*** Testo fornito ***

Più divisi di così non si potrebbe. La Festa del Tricolore di Mirabello, tradizionale raduno della destra post missina, dal 2010 semplicemente ritrovo degli “ultimi dei finiani”, quest’anno avrà la concorrenza diretta della Festa del Tricolore di Ferrara, organizzata da Fratelli d’Italia, partito che coi seguaci di Gianfranco Fini è ai ferri corti. Stesso nome, stessa data, stessa ora, stessa provincia. Perfino stesso tema: il No alla riforma costituzionale targata Boschi-Renzi. I due eventi si svolgeranno in contemporanea: dall’8 all’11 settembre.

Gli organizzatori della festa “bis”, quella che si terrà in città a Ferrara, giurano che non c’è alcuna volontà di intralciare la tradizionale kermesse di Mirabello, arrivata quest’anno alla sua 35° edizione. “Perché l’abbiamo chiamata come la storica festa di Mirabello? L’ho organizzata per trent’anni, quindi forse mi è rimasta in testa come nome. In realtà il tricolore è di tutti, è il simbolo dell’Italia come la Costituzione, quindi quando ho proposto di usare questo nome tutti all’interno del comitati si sono detti d’accordo”, ha spiegato alla Nuova Ferrara l’ex senatore Pdl Alberto Balboni. Lui era tra gli organizzatori in passato della festa di Mirabello, ma dopo la rottura nel 2010 tra Fini e Silvio Berlusconi, Balboni ha scelto quest’ultimo. Parteciperanno alla festa l’ex ministro del Pdl Anna Maria Bernini (oggi con Forza Italia) e lo scrittore Magdi Critiano Allam, che presenterà il suo libro “Islam, siamo in guerra”. A chiudere la festa di Ferrara sarà l’ex ministro Ignazio La Russa, uomo forte di Fratelli d’Italia, con un comizio domenica pomeriggio.

Ufficialmente non ci saranno simboli di partito perché a organizzare sarà il comitato Ferarra per il No, ma sono questioni di facciata: è il partito di Giorgia Meloni a tirare le fila dell’evento.

Neppure a Mirabello ci saranno bandiere, ma solo perché in quel caso un partito non c’è più. Organizzatore è Vittorio Lodi, che la Festa del tricolore la organizza dal 1981 e che questa volta per gli stand metterà a disposizione la sua azienda agricola. Il suo sogno è di rivedere la destra unita ma, vista la situazione, vederlo realizzato non sarà facile. Lodi è rimasto con Fini e anche quest’anno l’ex presidente di Alleanza Nazionale non mancherà. Previsto un intervento sabato pomeriggio e anche in questo caso sarà dedicato per un No alla riforma della Costituzione. Ad aprire la manifestazione arriverà invece Gianni Alemanno. L’ex sindaco di Roma proprio nei mesi scorsi si era trovato contrapposto al segretario di Fratelli d’Italia Giorgia Meloni nella disputa sull’utilizzo del simbolo di An, uscendone sconfitto: la fiamma infatti è rimasta nel simbolo di Fratelli d’Italia.

***

• Cosa fare:
Per favore, rispondi alle seguenti domande sull'articolo qui sopra:
(a) In quali giorni si svolgeranno le due feste?
(b) Chi chiuderà la festa di Ferrara, e in che modo?
(c) Da quale anno Vittorio Lodi organizza la Festa del tricolore?

*** Dati forniti ***

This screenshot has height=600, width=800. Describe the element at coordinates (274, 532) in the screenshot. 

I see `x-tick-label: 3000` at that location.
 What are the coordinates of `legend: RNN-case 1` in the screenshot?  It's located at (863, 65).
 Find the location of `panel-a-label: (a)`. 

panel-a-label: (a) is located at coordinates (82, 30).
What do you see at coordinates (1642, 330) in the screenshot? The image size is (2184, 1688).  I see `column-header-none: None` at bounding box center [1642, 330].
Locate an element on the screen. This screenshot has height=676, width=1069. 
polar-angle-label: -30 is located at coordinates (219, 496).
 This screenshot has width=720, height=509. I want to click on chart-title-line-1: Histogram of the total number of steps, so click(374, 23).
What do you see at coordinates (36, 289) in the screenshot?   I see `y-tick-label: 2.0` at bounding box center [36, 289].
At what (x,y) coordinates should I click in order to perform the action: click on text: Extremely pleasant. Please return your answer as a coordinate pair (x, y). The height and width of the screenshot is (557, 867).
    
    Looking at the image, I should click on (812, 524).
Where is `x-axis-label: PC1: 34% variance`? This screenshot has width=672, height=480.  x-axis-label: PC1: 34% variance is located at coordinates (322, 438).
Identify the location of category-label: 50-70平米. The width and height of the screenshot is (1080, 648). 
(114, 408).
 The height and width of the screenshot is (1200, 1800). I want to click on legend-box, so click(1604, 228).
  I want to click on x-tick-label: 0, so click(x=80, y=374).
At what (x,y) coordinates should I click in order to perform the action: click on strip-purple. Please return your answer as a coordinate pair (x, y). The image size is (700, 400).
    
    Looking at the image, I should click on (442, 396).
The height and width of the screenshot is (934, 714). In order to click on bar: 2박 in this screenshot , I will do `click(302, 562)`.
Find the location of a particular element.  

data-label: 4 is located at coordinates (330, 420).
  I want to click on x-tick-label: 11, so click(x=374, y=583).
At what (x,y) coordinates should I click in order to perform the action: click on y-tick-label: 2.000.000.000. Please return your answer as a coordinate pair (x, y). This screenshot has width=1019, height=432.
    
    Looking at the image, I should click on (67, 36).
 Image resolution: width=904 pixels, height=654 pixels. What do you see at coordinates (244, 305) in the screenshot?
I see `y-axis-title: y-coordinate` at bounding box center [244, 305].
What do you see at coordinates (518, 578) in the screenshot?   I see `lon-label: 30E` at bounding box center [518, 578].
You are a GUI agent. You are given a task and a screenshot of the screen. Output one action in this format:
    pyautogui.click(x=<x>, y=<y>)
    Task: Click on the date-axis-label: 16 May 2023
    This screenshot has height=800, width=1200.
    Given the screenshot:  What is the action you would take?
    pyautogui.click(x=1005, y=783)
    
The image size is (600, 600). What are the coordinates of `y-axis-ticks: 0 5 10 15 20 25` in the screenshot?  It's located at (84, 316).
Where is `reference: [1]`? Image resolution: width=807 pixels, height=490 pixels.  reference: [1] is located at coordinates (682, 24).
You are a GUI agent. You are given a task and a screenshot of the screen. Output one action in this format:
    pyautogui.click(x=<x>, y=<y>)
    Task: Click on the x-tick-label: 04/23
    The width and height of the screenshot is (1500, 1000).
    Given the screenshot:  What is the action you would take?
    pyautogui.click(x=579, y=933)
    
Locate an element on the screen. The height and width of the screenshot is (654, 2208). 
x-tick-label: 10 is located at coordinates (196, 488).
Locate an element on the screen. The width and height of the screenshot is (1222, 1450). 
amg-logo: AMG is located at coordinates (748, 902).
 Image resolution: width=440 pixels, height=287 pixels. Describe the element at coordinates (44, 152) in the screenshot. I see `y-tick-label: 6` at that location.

***

• Risultato dell'esercizio:
(a) Dall'8 all'11 settembre.
(b) L'ex ministro Ignazio La Russa, con un comizio domenica pomeriggio.
(c) Dal 1981.